Morgan looked up from his screen and around his study. Around him were the mementos of those two previous careers, an enlisted sailor and later an officer in the Navy, and as an operations officer and analyst in ‘The Company.’ A shadow box with his many medals and warfare pins, Blue Nose and Shellback certificates, ship’s ball caps, challenge coins, and framed ship’s pictures with autographed mattes, marked his Navy career while items like an expandable assault baton, a wristband from the Nimb Hotel in Copenhagen, and one of his prosthetic eyes, reminded him of his time with CIA. Finally, his one good eye wandered over to the last of those mementos, a set of antique flintlock pistols, once owned by Royal Navy Captain Sir Thomas Hardy and worn by him at the Battle of Trafalgar, sitting in a purple velvet-lined wooden box.
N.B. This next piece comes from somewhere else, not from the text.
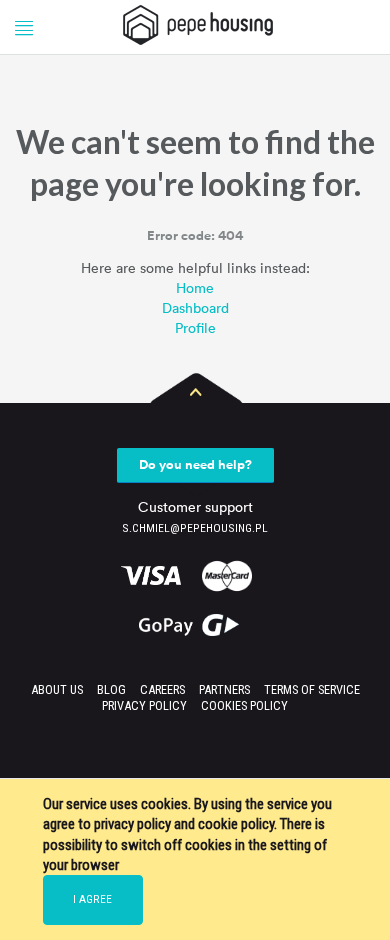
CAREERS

They were presented to him by His Majesty, King Charles III in recognition of his service to his wife’s native country.

He looked across the study at the large, oval-shaped dog bed laying by the door and smirked to himself. In the bed, Rusty, the Morgans’ golden retriever mix that he and Cat rescued a year ago, snored away without a care in the world. Morgan let out a chuckle as a thought crossed his mind.

Hey! Maybe you’re the source of the snoring that earns me Cat’s elbow from time to time. Going to have to ask her about that when she gets home.

The thought of his wife made Morgan look at the clock.

Ten o’clock? Lost track of time as I was working. She should be home by now…

Morgan’s thought was interrupted when Rusty sat up suddenly and let out a growl. This was not normal behavior for the normally mellow, ‘I just met you, and I love you,’ retriever mix.

“What’s wrong, boy?”

Rusty ran out of the study, continuing to growl. Before Morgan could get out of his desk chair to chase after the dog, the power went out all over the house.